> **TRECHO DA FONTE**:
+ + + + +

Sertanejo faz do estudo ferramenta para mudar de vida

24 de maio de 2016

Por Larissa Ramos Regis

José Silvestre é atualmente licenciado em Pedagogia e em Letras pela Faculdade de Filosofia Dom Aureliano Matos (FAFIDAM), da Universidade Estadual do Ceará (UECE), e possui pós-graduação em Metodologia do Ensino pela UECE e em Planejamento Educacional pela Universidade Salgado de Oliveira. Possui quatro livros publicados e um no prelo, além de uma série de histórias para contar àqueles que se prontificam a ouvir seu jeito sério, porém sereno e paciente de proferir suas narrativas.

A casa de seu José tem um tradicional alpendre onde fica uma pequena mesa de madeira e uma cadeira de plástico. Os que passam à sua frente a qualquer hora do dia dizem sempre vê-lo cercado de livros milimetricamente organizados, enquanto imerge por horas a fio em seus conteúdos e escreve à mão pilhas de papeis que ele guarda em pastas separadas por assunto. Protagonista de uma história cheia de percalços e privações, porém de realizações e reviravoltas, José é uma personalidade singular em sua comunidade pelo exemplo de vida que traz consigo nos seus 79 anos de idade.

+ + + + +

> **DADOS REGISTRADOS**:
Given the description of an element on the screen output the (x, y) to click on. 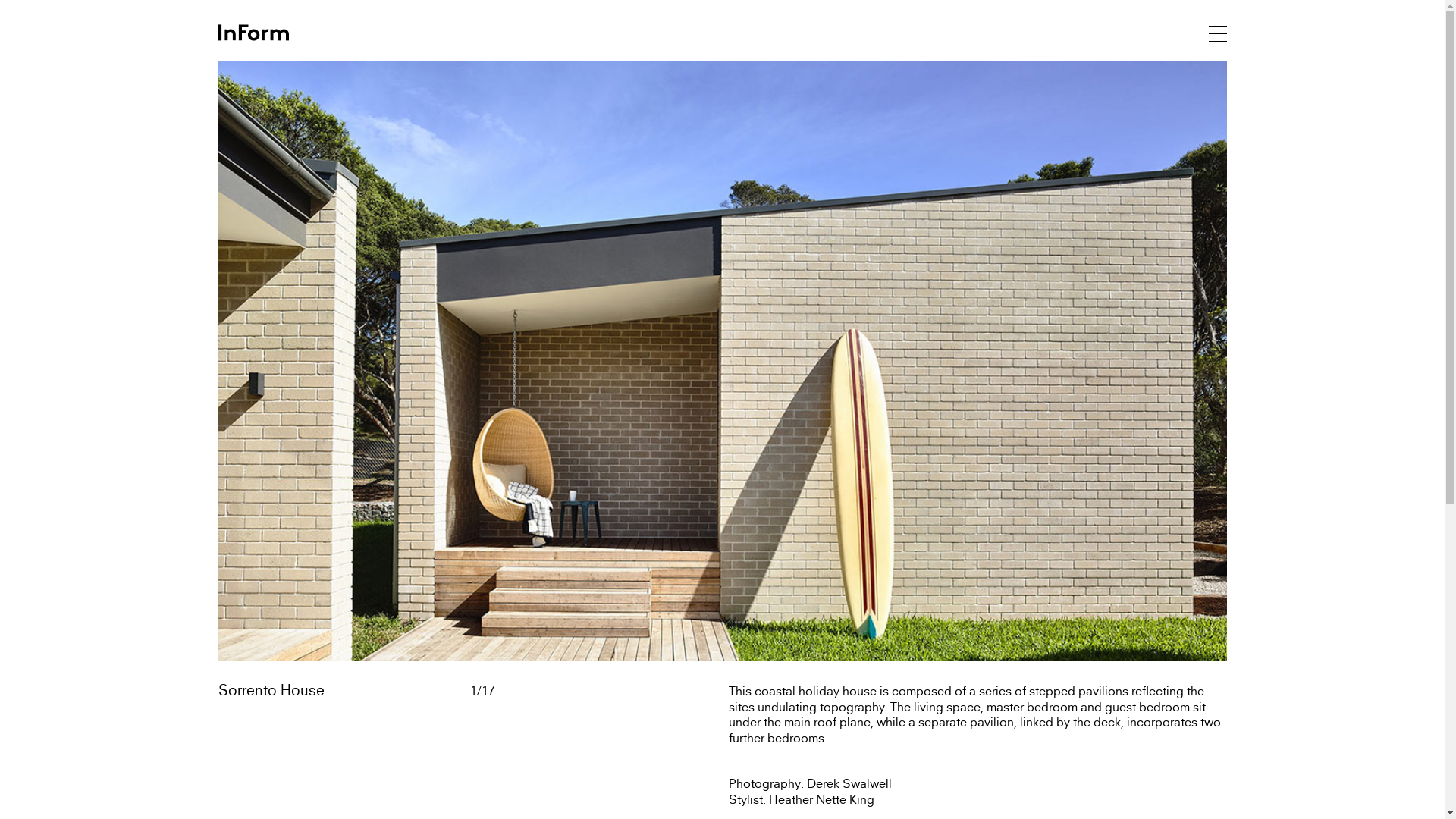
Main Navigation Element type: text (1217, 32)
Submit Element type: text (838, 450)
Previous Slide Element type: text (470, 360)
Next Slide Element type: text (973, 360)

+ + + + +

> **TAREFAS E EXERCÍCIOS**:
[A] Segundo o texto sobre José Silvestre, quantos livros publicados ele possui?
[B] Extraia do texto sobre José Silvestre o trecho que começa em "José Silvestre é" e termina em "proferir suas narrativas.".
O material registrado não é usado em nenhuma das tarefas.

> **RESPOSTAS ESPERADAS**:
[A] Quatro, além de um no prelo.

[B]
José Silvestre é atualmente licenciado em Pedagogia e em Letras pela Faculdade de Filosofia Dom Aureliano Matos (FAFIDAM), da Universidade Estadual do Ceará (UECE), e possui pós-graduação em Metodologia do Ensino pela UECE e em Planejamento Educacional pela Universidade Salgado de Oliveira. Possui quatro livros publicados e um no prelo, além de uma série de histórias para contar àqueles que se prontificam a ouvir seu jeito sério, porém sereno e paciente de proferir suas narrativas.